Write out the records below word for word, leaving out the pictures.

>> Start

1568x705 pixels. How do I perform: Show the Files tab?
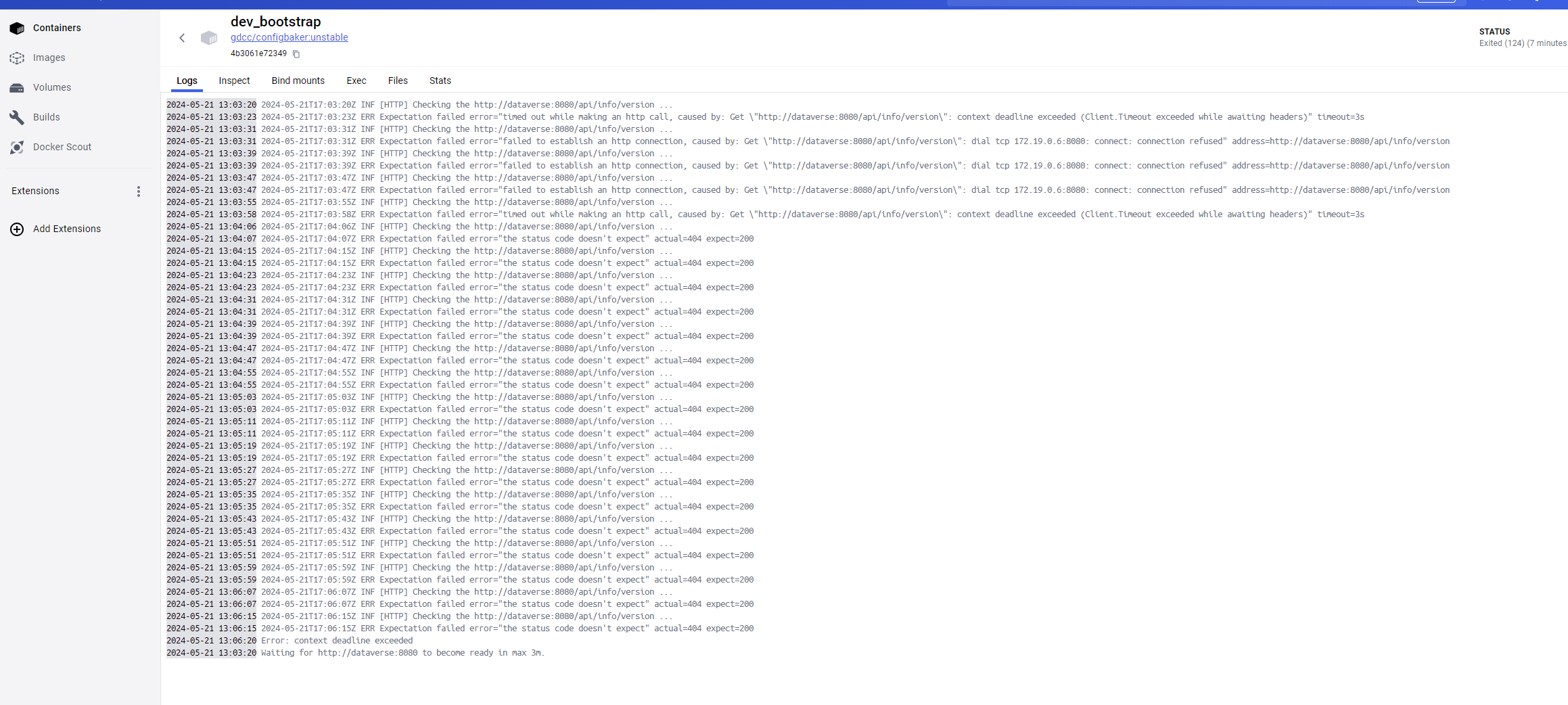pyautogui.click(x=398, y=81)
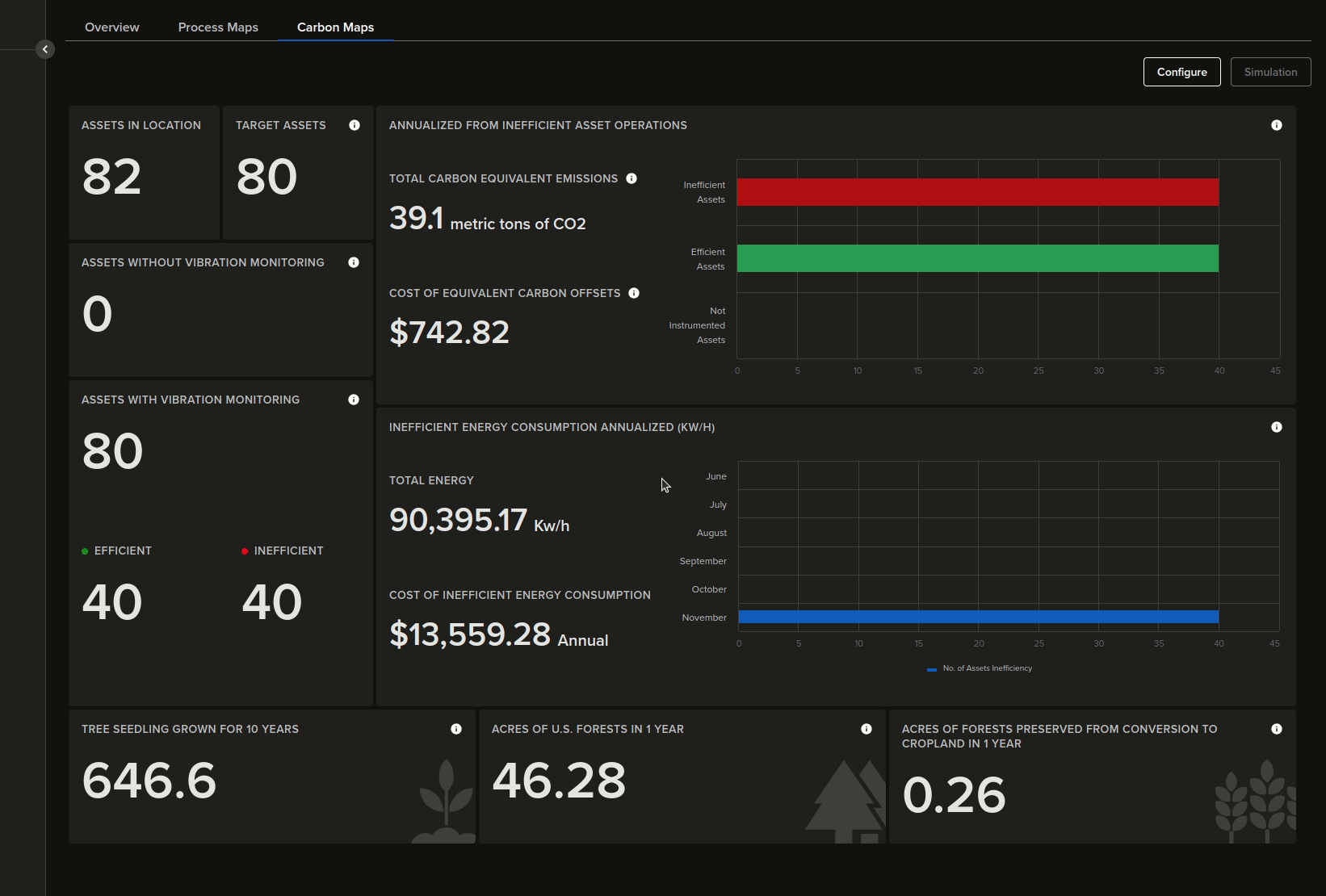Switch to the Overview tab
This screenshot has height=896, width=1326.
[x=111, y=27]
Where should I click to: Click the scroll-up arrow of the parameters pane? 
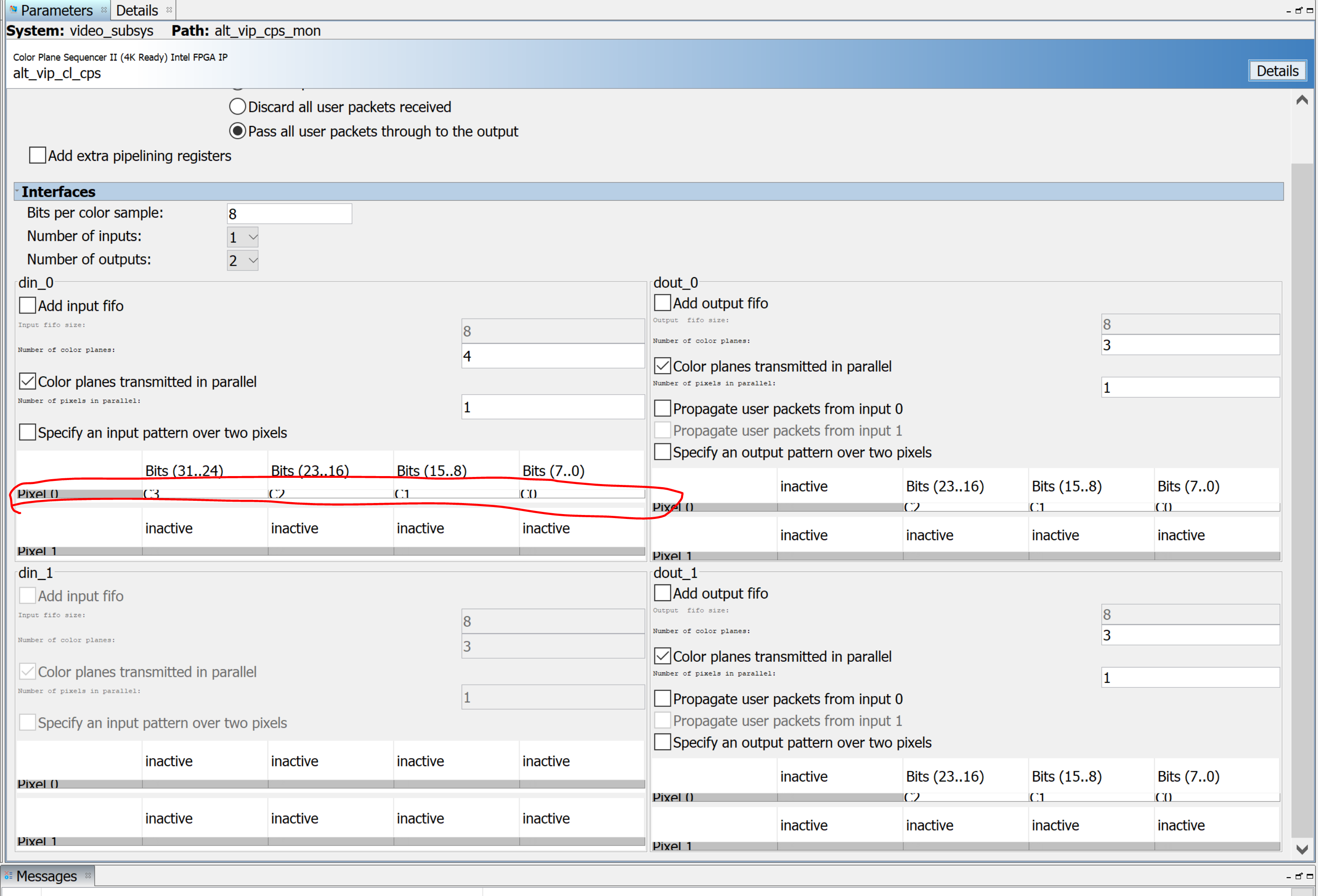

>> End

**Final answer**
1568x705 pixels. How do I perform: Show the Files tab?
pyautogui.click(x=398, y=81)
Switch to the Overview tab
This screenshot has height=896, width=1326.
[x=111, y=27]
Where should I click to: Click the scroll-up arrow of the parameters pane? 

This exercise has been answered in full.